Business group might meet again in Athens

By Jean Christou

A NEW meeting of Greek and Turkish Cypriot businessmen may take place next month in Athens, it was revealed yesterday.

Representatives from the Greek Cypriot delegation to the Brussels group met President Clerides yesterday to brief him on their contacts at the recent bi-communal businessmen’s meeting in Istanbul.

Constantinos Lordos told journalists after the meeting with Clerides that a new meeting may take place in Athens in February.

The Istanbul meeting, which was held in mid-December, was chaired by US special emissary Richard Holbrooke, and pledged to push forward already established contacts between businessmen on both sides.

However Phanos Epiphaniou, who also attended yesterday’s meeting with Clerides, told the Cyprus Mail that, since Istanbul, they had been unable to do anything concrete because of the negative stance of the Turkish Cypriot side, which has banned all bi-communal contacts.

In Istanbul, the Greek and Turkish Cypriot businessmen had agreed to try and work together to solve water shortages on the island, to launch projects to have their languages taught in each other’s schools, to establish an agreement to have cellular phones work on both sides, and to make efforts to restore historic monuments.

“We briefed the President on the meeting and gave him the statement we prepared there and where we stand now,” Epiphaniou said. “We are not proceeding at the moment due to the restrictions imposed.”
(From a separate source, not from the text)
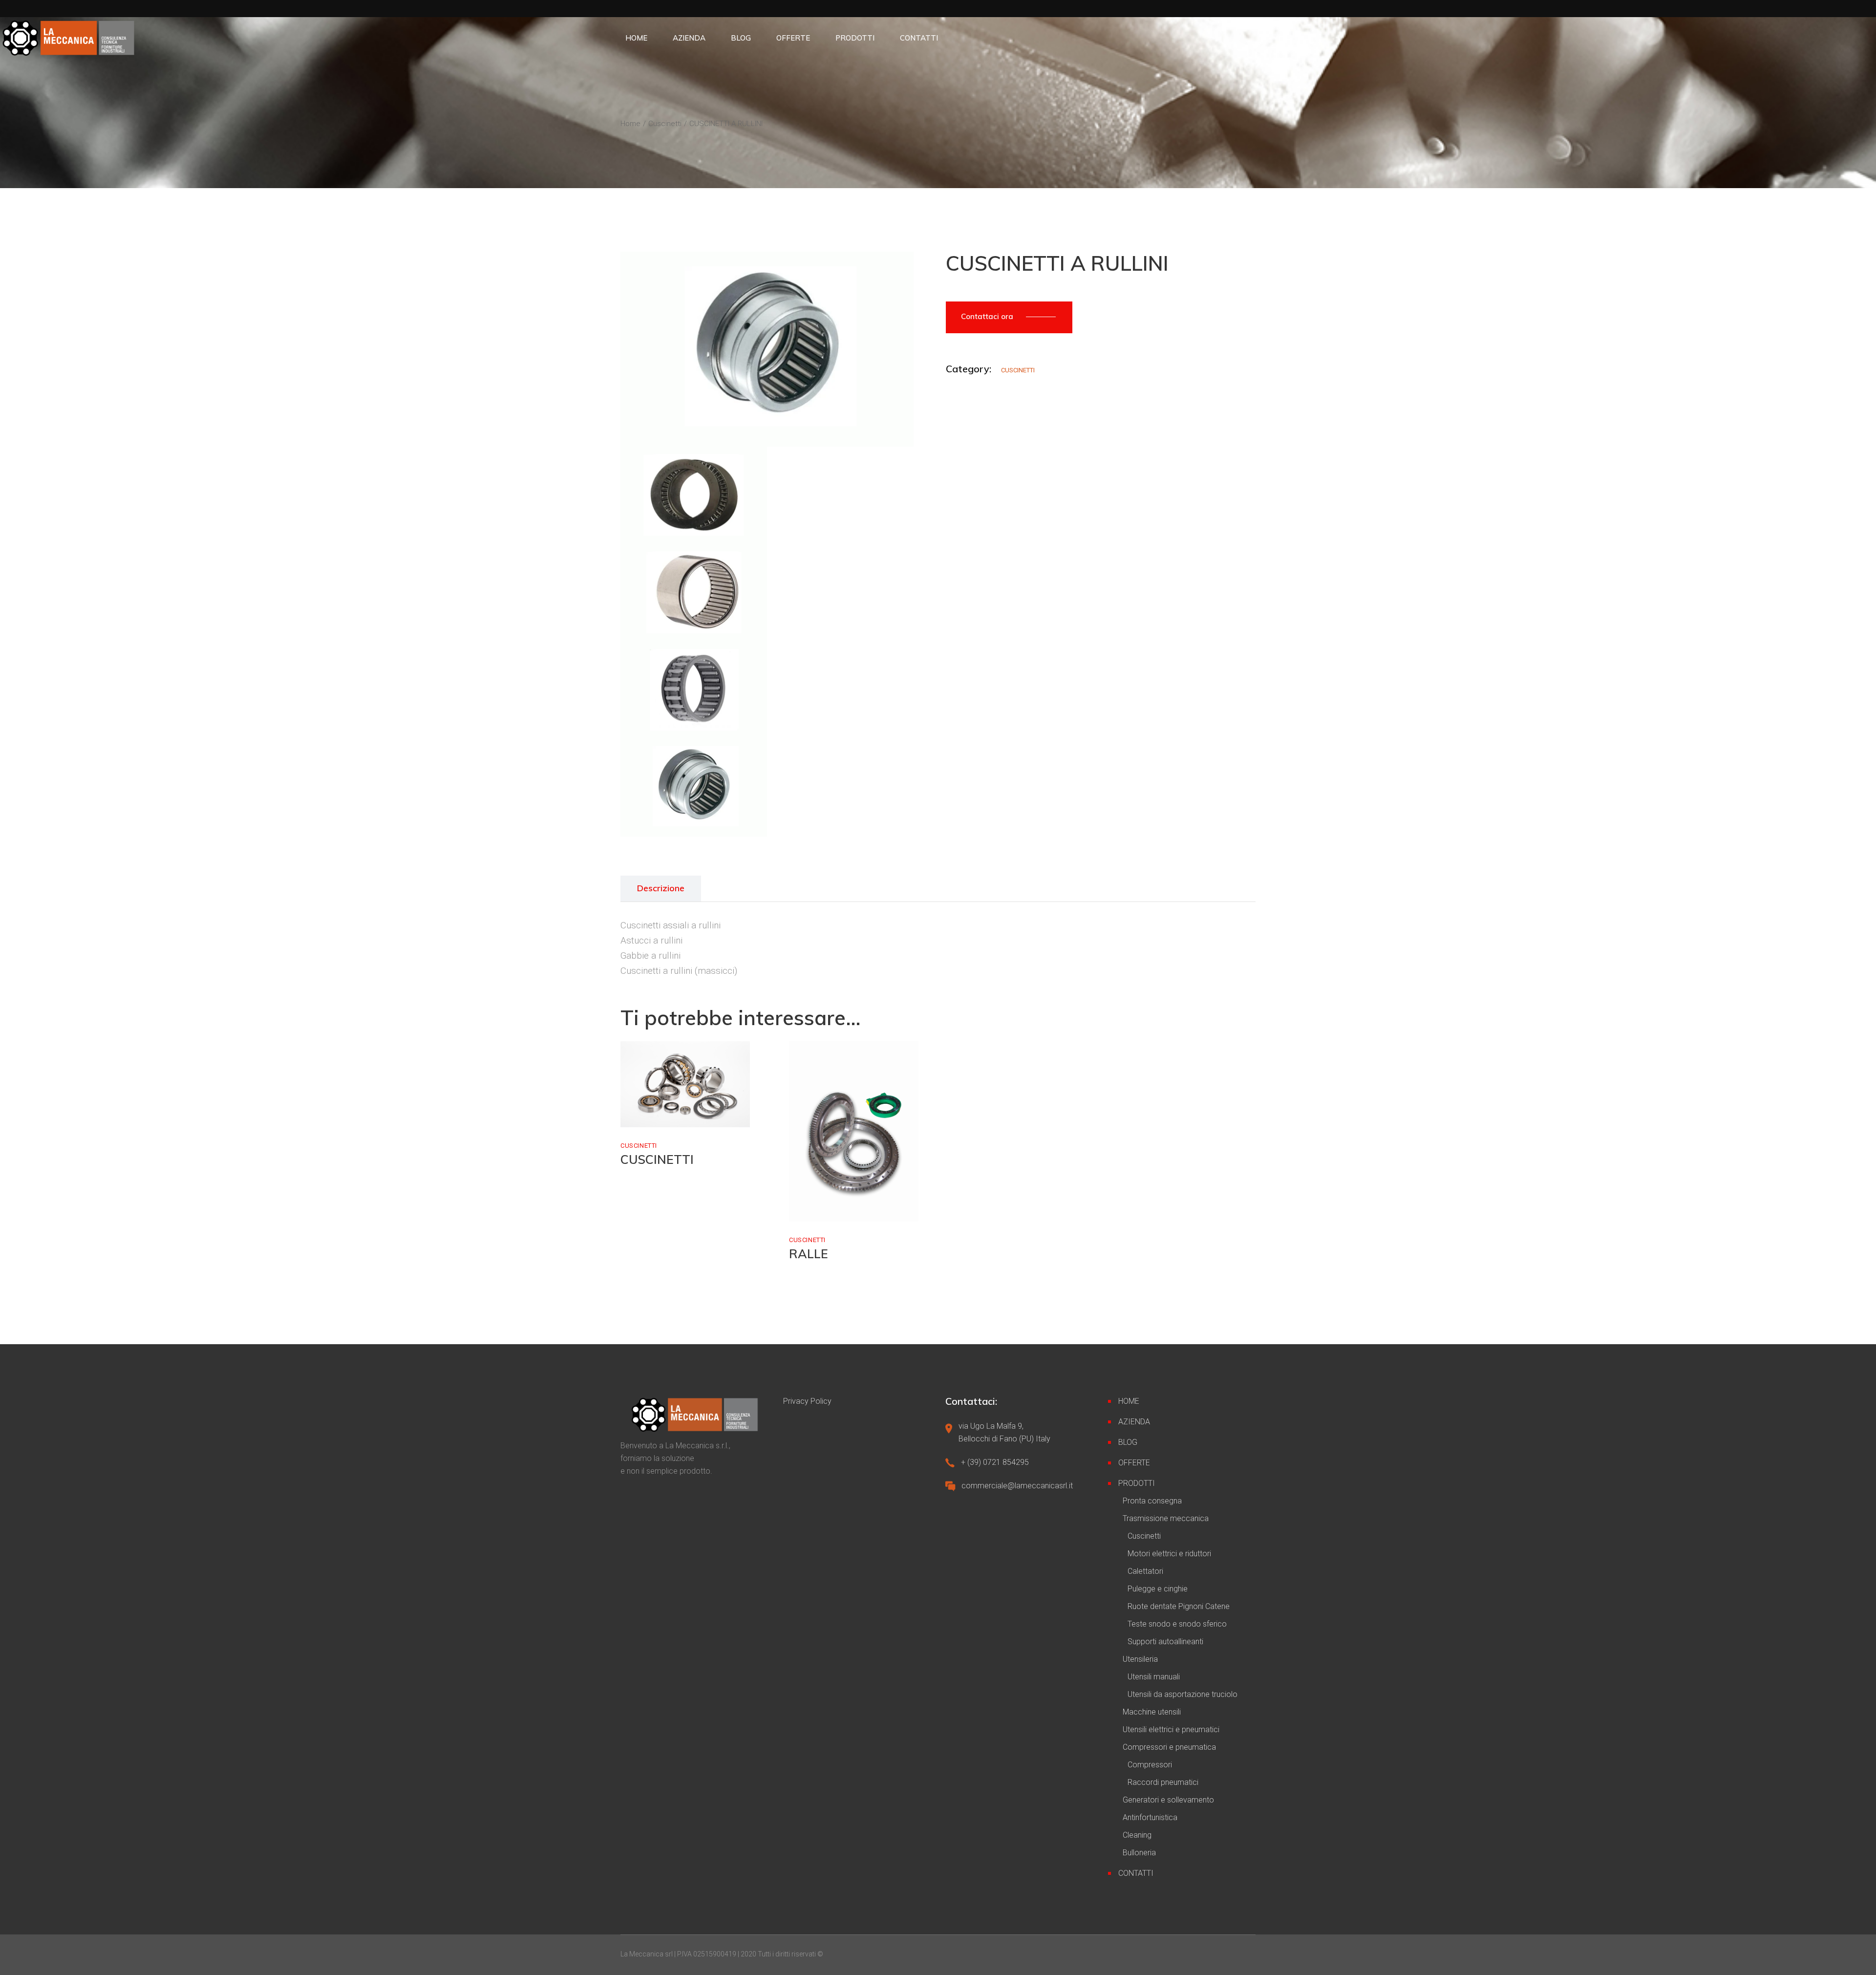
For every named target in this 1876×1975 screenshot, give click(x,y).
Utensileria (1140, 1659)
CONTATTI (1135, 1873)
The Nicosia businessman said Clerides fully supported the bi-communal meetings, but had warned the businessmen not to expect too much progress before new efforts on the Cyprus problem bore fruit or before the elections in Turkey in April.

“He advised us that at the moment there is no prospect for progress,” Epiphaniou said. “There has been nothing at all since Istanbul, but we are determined to proceed, irrespective of the difficulties. We believe in these meetings.”

Epiphaniou said progress achieved at the meetings would eventually pay off when rapprochement got under way.

If the February meeting in Athens goes ahead, it will be the fourth meeting of what is known as the Brussels group since it first met in the Belgian capital in November 1997.

The meetings are organised with the help of the International Peace Research Institute in Oslo, Norway, with sponsorship from the American and Norwegian governments.